Merrill har analyseret amerikanske virksomheders indtjening og markedets forventninger til indtjeningen og mener, at markedet har undervurderet virksomhedernes indtjening. Forventningen til de amerikanske virksomheders indtjening i år er langt højere end for europæiske og asiatiske virksomheder. Indtjeningen i USA ligger stadig over forventningerne, og det indikerer højere kurser i løbet af 2021.
Sell the News: Fourth-Quarter Earnings Review
As the current earnings season winds down, the majority of S&P 500 companies reported
better-than-expected fourth-quarter earnings results compared to consensus expectations,
with 78% of companies beating expectations.
Fourth-quarter 2020 earnings also turned positive, growing +5% for companies that reported Q4 results so far, compared to consensus estimates prior to earnings season of -9% earnings growth.
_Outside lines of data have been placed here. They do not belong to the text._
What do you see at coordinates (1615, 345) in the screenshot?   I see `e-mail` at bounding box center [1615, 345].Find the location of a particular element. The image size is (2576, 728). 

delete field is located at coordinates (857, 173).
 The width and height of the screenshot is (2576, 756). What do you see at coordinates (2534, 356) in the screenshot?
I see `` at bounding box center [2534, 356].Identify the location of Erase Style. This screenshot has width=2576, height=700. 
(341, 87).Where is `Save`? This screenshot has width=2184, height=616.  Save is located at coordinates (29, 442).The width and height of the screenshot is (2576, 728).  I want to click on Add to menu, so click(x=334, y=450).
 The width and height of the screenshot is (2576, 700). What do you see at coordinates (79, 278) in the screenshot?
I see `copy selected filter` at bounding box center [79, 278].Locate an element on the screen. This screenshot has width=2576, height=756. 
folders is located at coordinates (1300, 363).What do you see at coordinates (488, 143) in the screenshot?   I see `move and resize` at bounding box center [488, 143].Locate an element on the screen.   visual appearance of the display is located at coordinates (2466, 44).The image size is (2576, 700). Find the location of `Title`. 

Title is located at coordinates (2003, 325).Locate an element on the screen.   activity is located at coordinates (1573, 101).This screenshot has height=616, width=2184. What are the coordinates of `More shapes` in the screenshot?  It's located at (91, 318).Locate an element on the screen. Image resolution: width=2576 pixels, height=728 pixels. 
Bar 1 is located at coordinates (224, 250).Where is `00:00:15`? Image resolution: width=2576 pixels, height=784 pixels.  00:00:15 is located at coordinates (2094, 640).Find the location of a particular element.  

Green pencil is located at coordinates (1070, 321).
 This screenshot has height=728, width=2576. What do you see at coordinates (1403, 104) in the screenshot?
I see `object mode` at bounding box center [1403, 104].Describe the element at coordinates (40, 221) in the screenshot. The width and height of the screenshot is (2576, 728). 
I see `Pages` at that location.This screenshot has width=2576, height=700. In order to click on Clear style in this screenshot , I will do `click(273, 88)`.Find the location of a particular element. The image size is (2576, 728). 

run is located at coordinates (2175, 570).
However, the initial reaction for many stocks was to “sell the news” of improved earnings results, even for the companies that beat on both sales and earnings. Investors may ask why stocks
underperformed after reporting better-than-expected earnings. It is important to
remember the equity market is considered forward looking and discounts future earnings
and cash flows ahead of actual results.
The equity market as measured by the S&P 500 index discounted the improving economic and earnings environment with gains of over 20% and 11%, respectively, for the second half and fourth quarter of 2020. Arguably, the earnings improvements for Q4 were already discounted or baked into stock prices prior to this earnings season, and the market is currently consolidating the strong rally from last spring, in our opinion.
The muted reaction to Q4 earnings is not a signal that the earnings recovery is over. To
the contrary, a new profit cycle recently started and can continue over the course of 2021,
in our view. The Street may still be underestimating the tailwinds from the record
stimulus, improving coronavirus vaccination numbers, rebound in economic data, and
recovering sentiment from both consumers and corporations on the gradual reopening of
the economy. Surprising many market participants, the S&P 500 experienced sequential
earnings growth in Q4 for the first time since Q4 2019.
In the coming quarters, earnings expectations and YoY comparisons could provide an attractive setup for additional positive earnings revisions and for earnings to potentially beat expectations given that earnings estimates were cut too drastically last year.
Furthermore, initial S&P 500 consensus earnings estimates were not only negative for
Q4, but also below the weak and negative Q3’20 results. This was too bearish, and
consensus earnings estimates were revised higher over the course of the fourth quarter
and into 2021 as the Street and analysts realized estimates and expectations were too
low (Exhibit 2). Despite earnings revision ratios (ERR) moving higher over the course of Q4,
earnings are still coming in above expectations, with 79% of companies reporting upside
surprises to earnings compared to a five-year average of 74% above expectations.
We could see earnings revisions moderate in the short term with some market consolidation
and as analysts finish updating estimates as earnings season ends. We would not view this
as negative, as earnings estimates catch up to the rally in stock prices last year.